What needs to be done: From the listing below, extract each line containing the string "next".

= Beginning of Section =

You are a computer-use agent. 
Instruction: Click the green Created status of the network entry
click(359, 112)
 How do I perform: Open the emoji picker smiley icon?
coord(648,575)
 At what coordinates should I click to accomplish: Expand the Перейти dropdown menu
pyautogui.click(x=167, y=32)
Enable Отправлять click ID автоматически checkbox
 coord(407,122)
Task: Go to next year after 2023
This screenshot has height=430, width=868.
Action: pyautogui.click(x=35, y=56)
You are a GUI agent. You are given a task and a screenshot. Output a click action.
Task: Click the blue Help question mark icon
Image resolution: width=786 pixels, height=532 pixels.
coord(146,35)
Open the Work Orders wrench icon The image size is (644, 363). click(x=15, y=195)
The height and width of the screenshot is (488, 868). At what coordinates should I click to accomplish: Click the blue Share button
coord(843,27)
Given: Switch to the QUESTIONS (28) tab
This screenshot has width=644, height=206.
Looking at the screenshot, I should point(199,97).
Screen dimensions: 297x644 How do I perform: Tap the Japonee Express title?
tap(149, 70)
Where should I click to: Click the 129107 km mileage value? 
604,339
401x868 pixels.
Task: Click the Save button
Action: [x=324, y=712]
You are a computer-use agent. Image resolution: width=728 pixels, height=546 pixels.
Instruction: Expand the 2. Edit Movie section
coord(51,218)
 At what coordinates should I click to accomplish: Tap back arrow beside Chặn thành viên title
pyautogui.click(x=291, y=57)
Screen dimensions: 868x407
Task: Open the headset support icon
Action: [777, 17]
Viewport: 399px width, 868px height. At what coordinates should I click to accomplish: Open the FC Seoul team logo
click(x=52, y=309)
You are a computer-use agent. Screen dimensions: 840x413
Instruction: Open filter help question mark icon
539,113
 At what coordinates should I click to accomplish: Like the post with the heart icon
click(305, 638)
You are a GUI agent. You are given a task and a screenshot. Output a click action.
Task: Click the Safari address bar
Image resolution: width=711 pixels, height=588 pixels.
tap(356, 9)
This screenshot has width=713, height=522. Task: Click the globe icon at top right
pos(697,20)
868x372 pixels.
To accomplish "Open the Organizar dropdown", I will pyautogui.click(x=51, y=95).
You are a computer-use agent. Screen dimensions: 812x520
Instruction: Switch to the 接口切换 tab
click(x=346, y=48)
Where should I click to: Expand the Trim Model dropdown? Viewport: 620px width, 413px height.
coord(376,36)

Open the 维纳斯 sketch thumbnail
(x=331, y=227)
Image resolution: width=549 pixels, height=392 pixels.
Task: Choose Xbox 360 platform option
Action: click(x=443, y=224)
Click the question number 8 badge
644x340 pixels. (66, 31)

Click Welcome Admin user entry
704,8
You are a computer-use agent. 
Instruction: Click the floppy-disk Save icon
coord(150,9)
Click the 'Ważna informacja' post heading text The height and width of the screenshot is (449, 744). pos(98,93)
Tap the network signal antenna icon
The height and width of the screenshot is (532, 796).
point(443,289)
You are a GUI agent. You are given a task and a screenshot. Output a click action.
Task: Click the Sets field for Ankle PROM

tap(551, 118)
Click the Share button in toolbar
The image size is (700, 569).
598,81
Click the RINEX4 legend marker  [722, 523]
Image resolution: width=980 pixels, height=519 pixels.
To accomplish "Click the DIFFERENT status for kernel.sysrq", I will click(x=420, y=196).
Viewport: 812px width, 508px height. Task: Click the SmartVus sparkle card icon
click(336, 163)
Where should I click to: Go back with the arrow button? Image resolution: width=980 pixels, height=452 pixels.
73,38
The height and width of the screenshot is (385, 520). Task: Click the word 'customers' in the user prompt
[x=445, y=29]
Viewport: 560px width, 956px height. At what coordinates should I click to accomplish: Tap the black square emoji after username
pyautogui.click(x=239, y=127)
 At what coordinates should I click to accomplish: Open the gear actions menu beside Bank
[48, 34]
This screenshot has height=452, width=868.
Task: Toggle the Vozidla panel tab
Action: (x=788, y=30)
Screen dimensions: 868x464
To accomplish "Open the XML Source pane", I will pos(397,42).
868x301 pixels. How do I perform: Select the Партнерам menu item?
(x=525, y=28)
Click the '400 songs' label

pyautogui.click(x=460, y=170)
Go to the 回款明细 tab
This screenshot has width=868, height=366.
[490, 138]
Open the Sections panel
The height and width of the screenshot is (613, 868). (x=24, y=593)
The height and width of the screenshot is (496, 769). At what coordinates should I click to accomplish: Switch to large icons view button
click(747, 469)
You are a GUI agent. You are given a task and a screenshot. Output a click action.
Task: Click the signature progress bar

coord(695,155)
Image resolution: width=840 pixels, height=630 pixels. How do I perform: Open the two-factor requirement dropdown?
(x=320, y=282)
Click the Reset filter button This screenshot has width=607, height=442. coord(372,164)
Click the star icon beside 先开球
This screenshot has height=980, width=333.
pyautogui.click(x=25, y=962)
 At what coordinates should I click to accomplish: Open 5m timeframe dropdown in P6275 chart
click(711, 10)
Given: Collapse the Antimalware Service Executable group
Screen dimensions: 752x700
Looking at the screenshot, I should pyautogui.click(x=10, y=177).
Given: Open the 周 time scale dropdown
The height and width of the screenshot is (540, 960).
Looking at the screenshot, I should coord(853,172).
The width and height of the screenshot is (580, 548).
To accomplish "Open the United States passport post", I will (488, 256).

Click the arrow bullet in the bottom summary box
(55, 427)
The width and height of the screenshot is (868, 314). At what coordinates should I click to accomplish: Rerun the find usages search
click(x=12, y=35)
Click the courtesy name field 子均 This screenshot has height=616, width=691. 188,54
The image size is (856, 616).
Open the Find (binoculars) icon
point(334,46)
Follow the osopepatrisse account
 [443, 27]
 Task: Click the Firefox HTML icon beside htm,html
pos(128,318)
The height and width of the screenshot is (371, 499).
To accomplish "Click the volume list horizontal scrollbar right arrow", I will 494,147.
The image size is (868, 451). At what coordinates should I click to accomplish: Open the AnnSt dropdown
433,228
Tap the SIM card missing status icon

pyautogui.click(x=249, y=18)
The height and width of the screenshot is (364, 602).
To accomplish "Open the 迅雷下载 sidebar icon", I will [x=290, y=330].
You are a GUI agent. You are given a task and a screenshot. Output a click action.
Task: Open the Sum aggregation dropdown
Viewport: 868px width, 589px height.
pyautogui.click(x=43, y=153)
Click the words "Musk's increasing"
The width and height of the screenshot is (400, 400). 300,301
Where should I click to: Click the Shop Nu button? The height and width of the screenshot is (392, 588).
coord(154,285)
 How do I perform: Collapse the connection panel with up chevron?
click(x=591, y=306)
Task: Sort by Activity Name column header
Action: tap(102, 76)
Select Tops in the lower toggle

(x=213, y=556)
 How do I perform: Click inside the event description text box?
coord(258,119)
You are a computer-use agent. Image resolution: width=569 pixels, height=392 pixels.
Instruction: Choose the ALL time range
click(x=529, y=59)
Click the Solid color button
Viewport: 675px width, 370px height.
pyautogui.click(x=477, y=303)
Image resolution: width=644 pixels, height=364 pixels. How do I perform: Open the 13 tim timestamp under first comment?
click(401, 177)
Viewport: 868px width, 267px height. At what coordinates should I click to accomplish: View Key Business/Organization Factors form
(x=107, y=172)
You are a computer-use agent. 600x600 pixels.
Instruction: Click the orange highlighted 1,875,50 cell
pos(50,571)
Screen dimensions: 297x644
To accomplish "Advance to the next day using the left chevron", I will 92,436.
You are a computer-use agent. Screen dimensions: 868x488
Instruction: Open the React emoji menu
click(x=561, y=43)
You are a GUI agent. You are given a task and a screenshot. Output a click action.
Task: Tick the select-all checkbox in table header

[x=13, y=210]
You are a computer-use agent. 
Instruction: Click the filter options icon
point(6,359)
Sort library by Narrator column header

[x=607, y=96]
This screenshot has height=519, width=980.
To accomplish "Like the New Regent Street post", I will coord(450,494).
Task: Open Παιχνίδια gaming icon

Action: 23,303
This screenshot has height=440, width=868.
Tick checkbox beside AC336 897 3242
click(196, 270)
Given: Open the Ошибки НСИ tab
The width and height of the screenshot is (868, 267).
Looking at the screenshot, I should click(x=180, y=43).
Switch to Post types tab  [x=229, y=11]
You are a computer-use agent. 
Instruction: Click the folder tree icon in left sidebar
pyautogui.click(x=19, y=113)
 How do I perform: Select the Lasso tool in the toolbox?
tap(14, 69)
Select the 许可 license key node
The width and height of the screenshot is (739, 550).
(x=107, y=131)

= End of Section =

Task response:
Task: Go to next year after 2023
To accomplish "Advance to the next day using the left chevron", I will 92,436.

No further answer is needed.